* [WRITTEN REQUEST 1] In the earnings call excerpt, when is the Chinook well expected to come online?
* [WRITTEN REQUEST 2] Reproduce everything in the earnings call excerpt from "When you look" down to "oily business growing.".

# START OF DOCUMENT SECTION

And then we have a compelling investment in Chinook, which just takes a while to bring online. And so the timing of wells, it kind of explains the other, the other difference. Having said that, I think because the Chinook well is expected to be high rate and expected to come online in the second half of the year, we ought to see from our offshore business a pretty decent exit rate. And then as we continue to layer on expected activity at the end of the year, heading into 2027 from our offshore business and ramp up our Vietnam development, Loch Da Vanguard, we should start to see some modest growth in our production profile and particularly our oily profile there.
I’ve been hesitant, as you know, to give very specific numbers. I think you could think of our kind of midterm ramp in production to be low single digit feels good. Depending on what we choose to do and when we do it, you may see some years where that growth is, you know, very low. Single digit, 1%, you may see that it’s 5%, it can get a little lumpy. But I think if you think about what we’re doing with our assets, we’re investing in the projects to have stability to modest growth. You layer on top of that our growing Vietnam business.
When you look a little farther out, you see more material growth with that organically created Vietnam business coming. And so as you point out, it’s a little early to talk about 2027, but in the context of what we’re doing with our assets, it’s fair to see similar or slightly higher production and especially oily production. With growth in the Gulf and our Vietnam oily business growing.
Neil Mehta
Eric, that would be similar production to the full year guide or to the exit rate.
Eric M. Hambly
I’m sorry, I would say to the full year guide.
Neil Mehta
Got it. And then just on Chinook, can you. Just talk about de risking it? It sounds like, you know, it’ll come on later this year. What are the gaining items there and confidence interval around that production?

# END OF DOCUMENT SECTION
# START OF DATASET CONTENT

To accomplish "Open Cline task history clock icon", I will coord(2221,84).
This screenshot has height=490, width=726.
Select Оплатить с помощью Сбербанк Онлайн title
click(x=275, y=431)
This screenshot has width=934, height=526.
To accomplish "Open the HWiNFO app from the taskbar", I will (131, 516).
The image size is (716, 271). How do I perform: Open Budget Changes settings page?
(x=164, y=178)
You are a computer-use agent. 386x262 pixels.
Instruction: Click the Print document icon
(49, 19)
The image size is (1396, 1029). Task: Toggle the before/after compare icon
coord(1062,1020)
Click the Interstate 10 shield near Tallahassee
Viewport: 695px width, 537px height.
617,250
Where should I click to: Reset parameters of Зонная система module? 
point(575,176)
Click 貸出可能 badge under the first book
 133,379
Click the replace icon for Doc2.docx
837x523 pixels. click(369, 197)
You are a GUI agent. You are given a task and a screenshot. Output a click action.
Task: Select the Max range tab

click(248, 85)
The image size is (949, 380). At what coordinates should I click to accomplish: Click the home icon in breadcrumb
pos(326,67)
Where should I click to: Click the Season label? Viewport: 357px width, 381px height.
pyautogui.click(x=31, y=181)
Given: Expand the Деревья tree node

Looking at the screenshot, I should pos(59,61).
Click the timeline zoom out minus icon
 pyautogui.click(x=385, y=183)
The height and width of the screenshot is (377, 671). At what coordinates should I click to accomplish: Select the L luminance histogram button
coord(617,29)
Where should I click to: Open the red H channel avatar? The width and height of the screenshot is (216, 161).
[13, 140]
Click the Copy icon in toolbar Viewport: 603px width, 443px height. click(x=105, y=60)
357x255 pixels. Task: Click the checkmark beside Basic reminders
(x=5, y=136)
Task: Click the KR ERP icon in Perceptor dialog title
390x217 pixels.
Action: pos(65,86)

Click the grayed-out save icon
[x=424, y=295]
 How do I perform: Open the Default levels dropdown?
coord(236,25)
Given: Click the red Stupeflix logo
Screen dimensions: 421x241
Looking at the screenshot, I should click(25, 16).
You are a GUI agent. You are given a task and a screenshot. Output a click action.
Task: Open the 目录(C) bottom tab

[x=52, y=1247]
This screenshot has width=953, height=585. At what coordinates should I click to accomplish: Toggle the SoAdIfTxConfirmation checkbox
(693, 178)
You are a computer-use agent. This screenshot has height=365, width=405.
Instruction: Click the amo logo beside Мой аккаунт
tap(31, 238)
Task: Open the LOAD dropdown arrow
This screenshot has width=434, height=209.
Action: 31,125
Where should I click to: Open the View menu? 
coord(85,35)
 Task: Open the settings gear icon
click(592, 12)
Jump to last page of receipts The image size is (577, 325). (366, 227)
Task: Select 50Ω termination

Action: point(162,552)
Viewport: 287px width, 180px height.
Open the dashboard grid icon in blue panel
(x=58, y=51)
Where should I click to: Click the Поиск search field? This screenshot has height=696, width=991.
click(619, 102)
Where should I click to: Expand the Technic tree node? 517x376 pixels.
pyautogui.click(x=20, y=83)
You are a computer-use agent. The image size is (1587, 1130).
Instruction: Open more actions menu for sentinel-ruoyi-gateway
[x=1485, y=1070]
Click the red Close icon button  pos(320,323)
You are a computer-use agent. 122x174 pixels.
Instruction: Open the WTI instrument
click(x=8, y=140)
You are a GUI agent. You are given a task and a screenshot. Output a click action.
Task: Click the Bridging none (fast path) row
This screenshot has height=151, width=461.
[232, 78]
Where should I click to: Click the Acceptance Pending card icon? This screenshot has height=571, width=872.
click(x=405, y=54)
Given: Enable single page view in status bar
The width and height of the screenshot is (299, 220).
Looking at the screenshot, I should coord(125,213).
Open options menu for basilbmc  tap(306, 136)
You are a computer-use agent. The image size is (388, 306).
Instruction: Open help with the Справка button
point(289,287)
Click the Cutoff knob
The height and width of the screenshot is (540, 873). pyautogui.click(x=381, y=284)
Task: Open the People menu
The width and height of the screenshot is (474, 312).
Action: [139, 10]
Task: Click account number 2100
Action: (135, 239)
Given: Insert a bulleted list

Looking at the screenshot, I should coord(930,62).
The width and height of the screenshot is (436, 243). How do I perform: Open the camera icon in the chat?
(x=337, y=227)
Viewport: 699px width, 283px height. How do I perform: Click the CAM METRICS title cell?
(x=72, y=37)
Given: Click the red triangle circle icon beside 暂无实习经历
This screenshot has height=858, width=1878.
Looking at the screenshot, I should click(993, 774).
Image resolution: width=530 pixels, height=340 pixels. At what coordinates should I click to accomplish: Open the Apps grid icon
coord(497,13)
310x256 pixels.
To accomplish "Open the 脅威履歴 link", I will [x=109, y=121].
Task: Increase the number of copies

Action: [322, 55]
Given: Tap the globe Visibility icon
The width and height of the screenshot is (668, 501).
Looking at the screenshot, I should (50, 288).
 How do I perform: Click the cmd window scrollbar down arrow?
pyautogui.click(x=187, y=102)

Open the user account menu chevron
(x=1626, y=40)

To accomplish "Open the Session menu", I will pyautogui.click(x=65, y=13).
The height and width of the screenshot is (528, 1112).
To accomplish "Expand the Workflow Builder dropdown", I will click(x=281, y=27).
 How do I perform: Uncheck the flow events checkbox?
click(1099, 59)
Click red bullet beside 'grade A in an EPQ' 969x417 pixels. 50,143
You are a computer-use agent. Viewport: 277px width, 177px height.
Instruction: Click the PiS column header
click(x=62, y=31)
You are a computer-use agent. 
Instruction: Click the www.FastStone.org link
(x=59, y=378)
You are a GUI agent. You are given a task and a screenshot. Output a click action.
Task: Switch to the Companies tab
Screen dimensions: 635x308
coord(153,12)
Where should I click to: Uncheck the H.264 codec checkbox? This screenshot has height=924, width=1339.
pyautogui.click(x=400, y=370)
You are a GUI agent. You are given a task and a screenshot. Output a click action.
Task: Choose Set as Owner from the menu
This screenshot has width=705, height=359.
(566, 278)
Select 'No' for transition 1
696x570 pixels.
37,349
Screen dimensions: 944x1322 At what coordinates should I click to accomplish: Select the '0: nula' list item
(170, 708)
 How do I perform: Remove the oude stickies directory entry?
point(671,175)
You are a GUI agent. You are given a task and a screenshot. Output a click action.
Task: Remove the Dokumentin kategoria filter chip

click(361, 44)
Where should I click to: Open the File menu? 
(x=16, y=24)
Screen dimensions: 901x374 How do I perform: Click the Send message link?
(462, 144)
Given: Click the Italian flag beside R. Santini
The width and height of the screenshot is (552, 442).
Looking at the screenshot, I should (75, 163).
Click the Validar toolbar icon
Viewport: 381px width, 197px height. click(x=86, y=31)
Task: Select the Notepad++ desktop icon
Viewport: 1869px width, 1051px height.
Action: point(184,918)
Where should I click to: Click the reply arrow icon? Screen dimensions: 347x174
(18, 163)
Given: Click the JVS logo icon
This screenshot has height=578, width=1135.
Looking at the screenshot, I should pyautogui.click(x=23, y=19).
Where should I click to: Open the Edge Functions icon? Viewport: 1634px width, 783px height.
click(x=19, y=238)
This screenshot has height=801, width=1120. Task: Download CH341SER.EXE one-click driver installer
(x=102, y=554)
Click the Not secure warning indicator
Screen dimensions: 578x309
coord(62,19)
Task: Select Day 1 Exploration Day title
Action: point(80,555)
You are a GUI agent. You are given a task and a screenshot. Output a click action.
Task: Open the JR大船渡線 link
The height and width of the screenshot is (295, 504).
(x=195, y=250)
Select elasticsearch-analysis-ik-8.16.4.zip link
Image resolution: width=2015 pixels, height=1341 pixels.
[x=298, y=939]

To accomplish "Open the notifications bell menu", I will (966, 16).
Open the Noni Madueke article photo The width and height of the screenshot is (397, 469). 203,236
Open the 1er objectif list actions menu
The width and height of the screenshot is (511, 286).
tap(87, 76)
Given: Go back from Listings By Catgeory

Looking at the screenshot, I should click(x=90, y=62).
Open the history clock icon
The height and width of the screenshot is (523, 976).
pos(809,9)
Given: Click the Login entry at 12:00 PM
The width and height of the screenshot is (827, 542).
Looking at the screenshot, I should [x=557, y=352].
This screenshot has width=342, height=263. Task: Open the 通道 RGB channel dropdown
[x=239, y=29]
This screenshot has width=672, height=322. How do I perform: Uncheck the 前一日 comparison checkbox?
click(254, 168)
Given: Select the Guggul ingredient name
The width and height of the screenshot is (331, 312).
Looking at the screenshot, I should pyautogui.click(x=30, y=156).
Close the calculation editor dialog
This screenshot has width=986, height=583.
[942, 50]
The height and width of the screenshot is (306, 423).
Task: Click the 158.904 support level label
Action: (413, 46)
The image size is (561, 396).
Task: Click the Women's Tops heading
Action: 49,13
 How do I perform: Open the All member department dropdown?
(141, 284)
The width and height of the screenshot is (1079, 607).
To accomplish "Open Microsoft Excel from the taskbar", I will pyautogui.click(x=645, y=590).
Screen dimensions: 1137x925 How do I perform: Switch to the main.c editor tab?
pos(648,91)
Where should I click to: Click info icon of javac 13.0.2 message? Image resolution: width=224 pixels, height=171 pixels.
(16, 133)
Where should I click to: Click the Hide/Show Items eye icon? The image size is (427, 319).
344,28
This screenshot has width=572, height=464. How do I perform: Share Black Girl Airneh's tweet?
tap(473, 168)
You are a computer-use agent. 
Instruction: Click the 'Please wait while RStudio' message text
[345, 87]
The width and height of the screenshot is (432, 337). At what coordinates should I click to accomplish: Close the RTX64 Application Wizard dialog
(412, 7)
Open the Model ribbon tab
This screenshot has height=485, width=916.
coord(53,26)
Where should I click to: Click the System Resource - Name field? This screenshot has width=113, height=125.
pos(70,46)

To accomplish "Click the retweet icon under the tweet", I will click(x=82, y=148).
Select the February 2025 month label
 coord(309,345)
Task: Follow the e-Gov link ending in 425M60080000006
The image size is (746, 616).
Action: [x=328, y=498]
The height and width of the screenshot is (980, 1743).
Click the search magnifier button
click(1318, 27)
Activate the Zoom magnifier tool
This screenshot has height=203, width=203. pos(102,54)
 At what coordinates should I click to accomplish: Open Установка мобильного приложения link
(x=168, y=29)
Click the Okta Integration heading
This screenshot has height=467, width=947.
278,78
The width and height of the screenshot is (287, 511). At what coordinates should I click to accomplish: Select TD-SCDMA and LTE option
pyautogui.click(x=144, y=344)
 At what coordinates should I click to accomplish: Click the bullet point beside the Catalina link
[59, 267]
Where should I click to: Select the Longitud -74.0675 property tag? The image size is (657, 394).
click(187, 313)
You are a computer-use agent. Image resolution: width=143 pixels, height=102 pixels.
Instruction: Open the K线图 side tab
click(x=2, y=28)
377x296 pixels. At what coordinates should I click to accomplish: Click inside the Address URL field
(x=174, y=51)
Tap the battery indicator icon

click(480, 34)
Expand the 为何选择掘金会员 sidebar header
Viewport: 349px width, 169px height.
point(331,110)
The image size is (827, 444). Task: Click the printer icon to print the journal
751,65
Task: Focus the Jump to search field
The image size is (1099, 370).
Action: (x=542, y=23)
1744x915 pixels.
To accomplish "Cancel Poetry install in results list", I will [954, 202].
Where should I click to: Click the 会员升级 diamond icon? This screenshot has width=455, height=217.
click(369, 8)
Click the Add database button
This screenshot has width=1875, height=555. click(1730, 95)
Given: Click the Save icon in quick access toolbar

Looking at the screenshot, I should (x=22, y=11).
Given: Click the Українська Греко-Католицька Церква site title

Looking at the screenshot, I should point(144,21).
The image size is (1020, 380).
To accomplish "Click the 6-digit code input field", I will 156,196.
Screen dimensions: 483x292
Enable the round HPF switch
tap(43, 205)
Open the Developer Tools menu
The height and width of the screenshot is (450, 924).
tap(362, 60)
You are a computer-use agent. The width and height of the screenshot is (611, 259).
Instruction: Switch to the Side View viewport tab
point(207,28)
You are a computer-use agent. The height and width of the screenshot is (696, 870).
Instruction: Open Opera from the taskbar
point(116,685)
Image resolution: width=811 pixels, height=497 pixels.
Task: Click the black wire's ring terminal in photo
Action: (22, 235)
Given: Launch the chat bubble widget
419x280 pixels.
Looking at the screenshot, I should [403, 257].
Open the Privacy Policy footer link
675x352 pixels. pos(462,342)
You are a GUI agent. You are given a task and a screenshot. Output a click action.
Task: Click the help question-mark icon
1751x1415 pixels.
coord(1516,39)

# END OF DATASET CONTENT

* [FINAL ANSWER 1] In the second half of the year.

* [FINAL ANSWER 2]
When you look a little farther out, you see more material growth with that organically created Vietnam business coming. And so as you point out, it’s a little early to talk about 2027, but in the context of what we’re doing with our assets, it’s fair to see similar or slightly higher production and especially oily production. With growth in the Gulf and our Vietnam oily business growing.